I love/hate Christmas

"I hate Christmas."

After my mom confessed that truth, I marveled--slack-jawed--at the bitterness of her comment. How can anyone hate Christmas? Who hates candy canes, egg nog, corporate Christmas parties, jingle bells, stocking stuffers, Hallmark original movies, wearing red all the time, tinsel, 24/7 holiday music on the radio, shopping and snow storms? I mean, those are pretty much the ingredients to happiness or something.

But then I started thinking ... maybe I hate Christmas too.

Trying to find people the right gift is harder than you would think. Especially with the standards of previous Christmases and birthdays. My best friend Ashley gave me an hour phone call with my favorite author for my seventeenth birthday, how am I supposed to match that?

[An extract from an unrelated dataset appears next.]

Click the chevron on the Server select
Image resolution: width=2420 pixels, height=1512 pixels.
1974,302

Give her an hour with the pope?

And the Christmas specials on TV? Please. All of them have the same theme: some old scrooge learns the true meaning of Christmas or some self-pitying 30-something finds true love. They're all the same.

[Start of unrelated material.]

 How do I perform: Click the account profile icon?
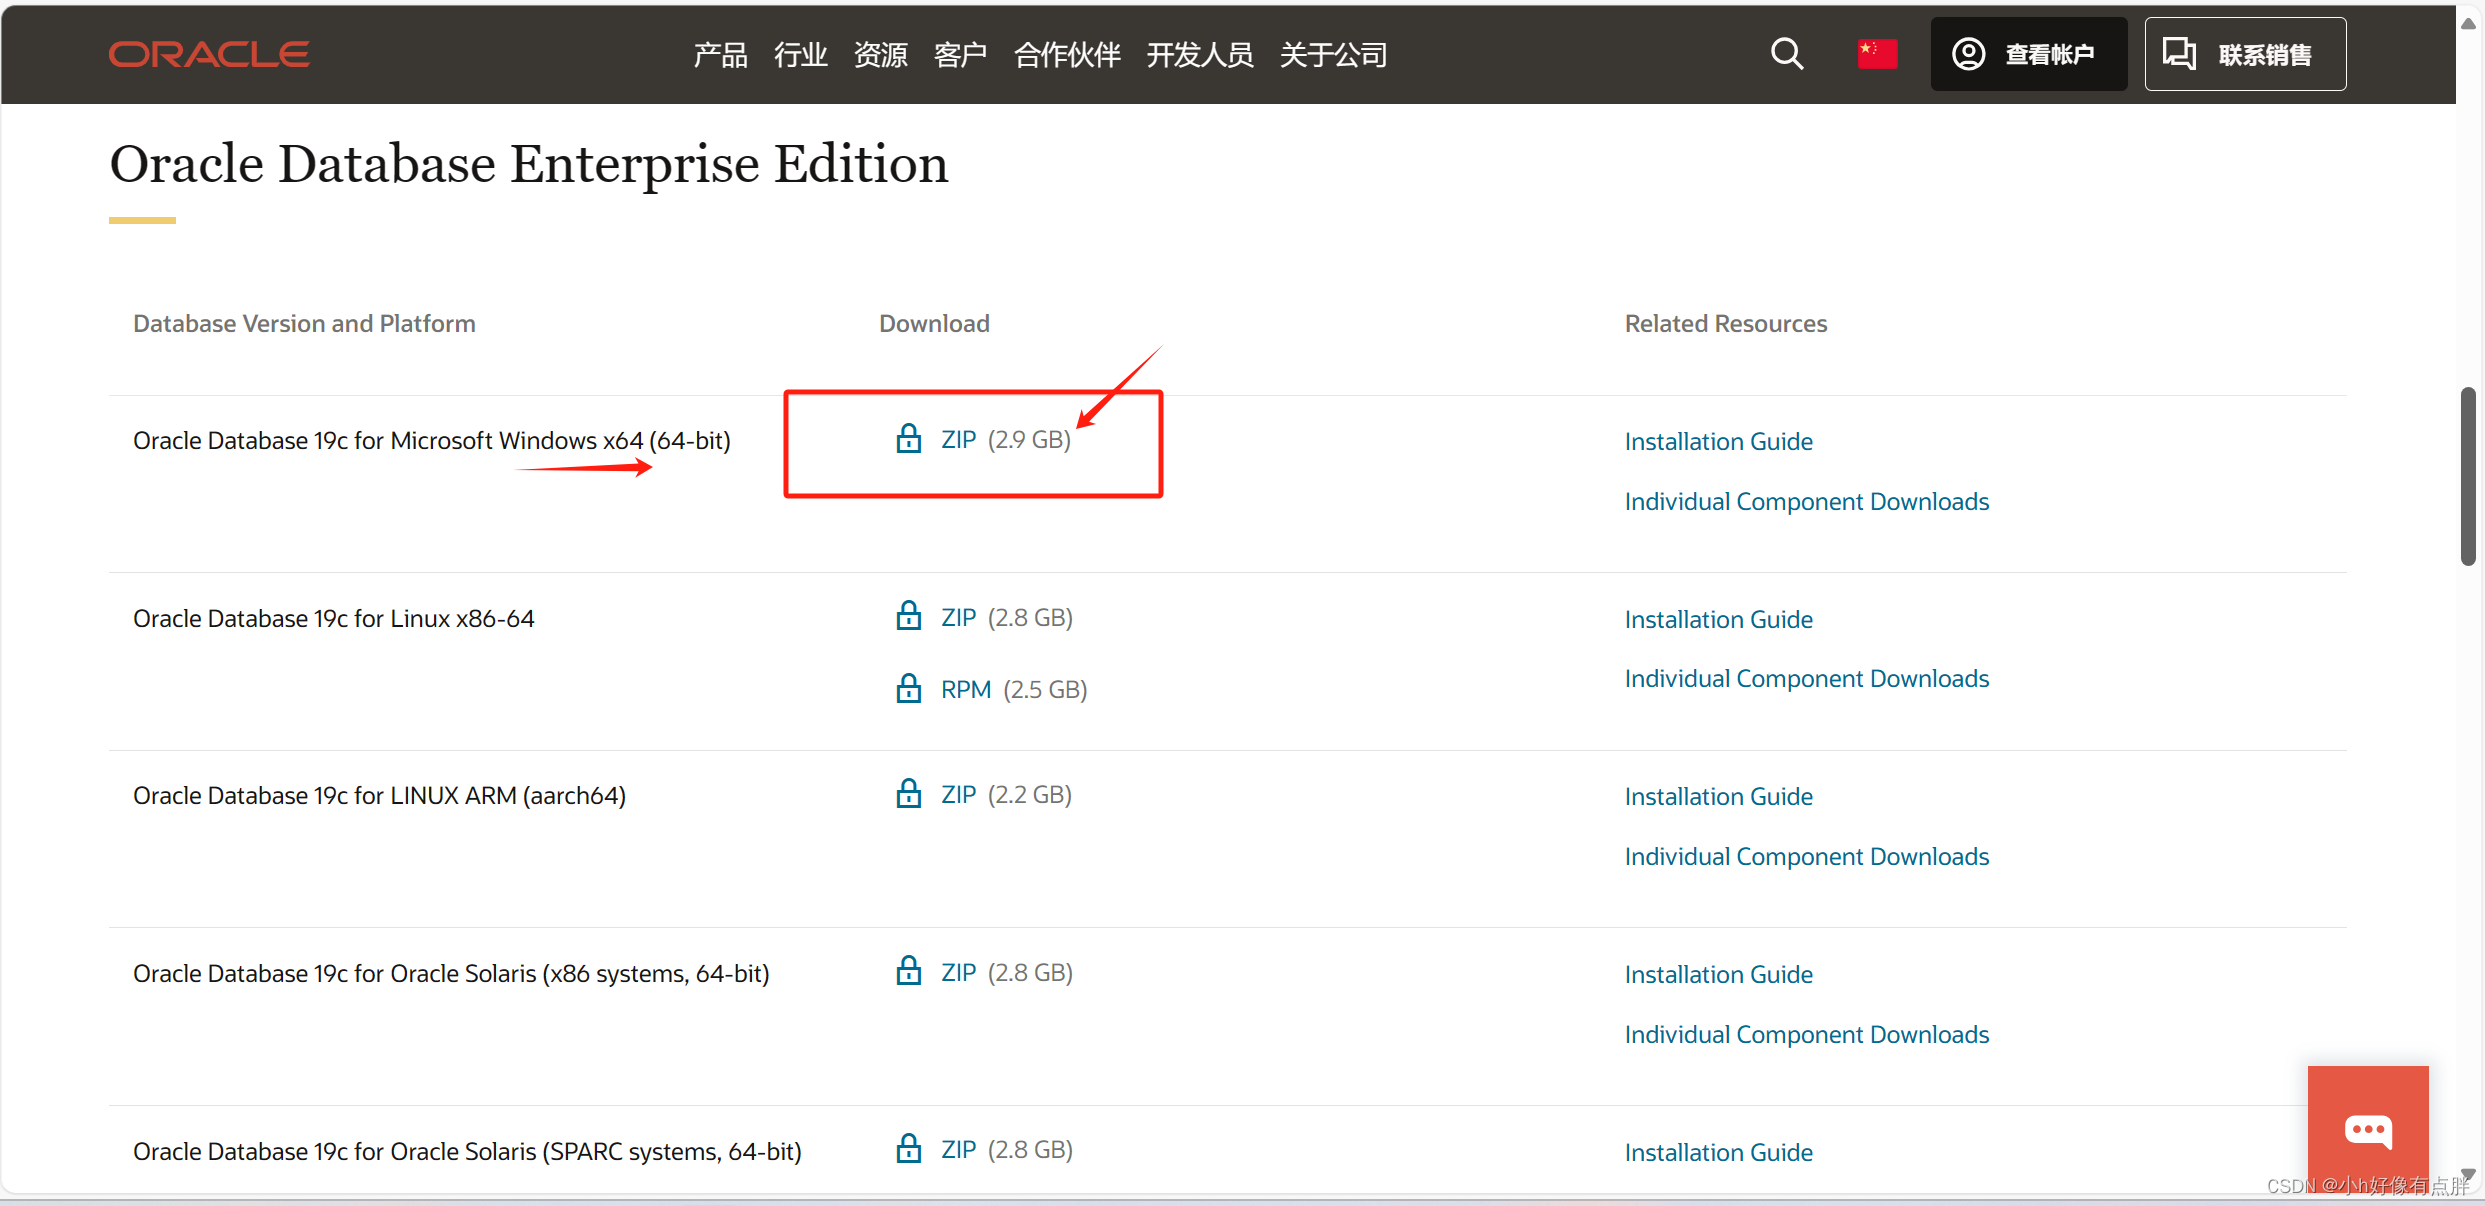click(x=1967, y=53)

And those family Christmas parties? Thanksgiving was a month ago. Really, how much has happened in that short period of time? I suppose any family gathering is fine if no one brings up politics. Again. (Knock on wood.)

See. I really hate Christmas. It's awful. It's so fake. And consumer-based. And dumb. And. And.

So I lied. I love Christmas. I mean, we have our problems, but I really love her deep down inside. I just don't think I love Christmas the way I loved her when I was a kid. I couldn't sleep a week before Christmas because I kept thinking about the my-size-barbie or giga pet I asked for.

And I just don't think I love Christmas the way I know I'm supposed to love her, for the ultimate gift: the Messiah. I'm trying to revel in the miracles, in the prophecy and everything else surrounding the birth in Bethlehem. But I can't. I just don't seem to get it yet.

The Israelites were doing okay without a Messiah. I mean, sure they turned from God every other king or so, but they got right back to it. They just needed a good leader. A David or a Josiah or a Nehemiah or something. God still took them back. He forgave them.


Last Christmas I decided to not be so materialistic. I had just finished reading Blue Like Jazz by the one-and-only Don Miller, and I was convicted. I tried not to want so much, but at the same time I wanted to be grateful for what I received. Even that was hard. It was hard to believe I had enough. No more, no less.

Maybe you can label my relationship with Christmas as love-hate. I want to love her for the right reasons, but I love her for the wrong. I want to hate her for the right reasons, but I hate her for the wrong.

New plan: I am going to make the most out of this Christmas. I am going to learn how to love her for the Messiah and I am going to learn to hate her for her materialism. I am. Or at least, I'll start to.

My mom just apologized to me for her holiday blues. She said she had a little breakdown. She doesn't hate Christmas, just all the pressure of social gatherings and pleasing others. I understand. I feel the same way.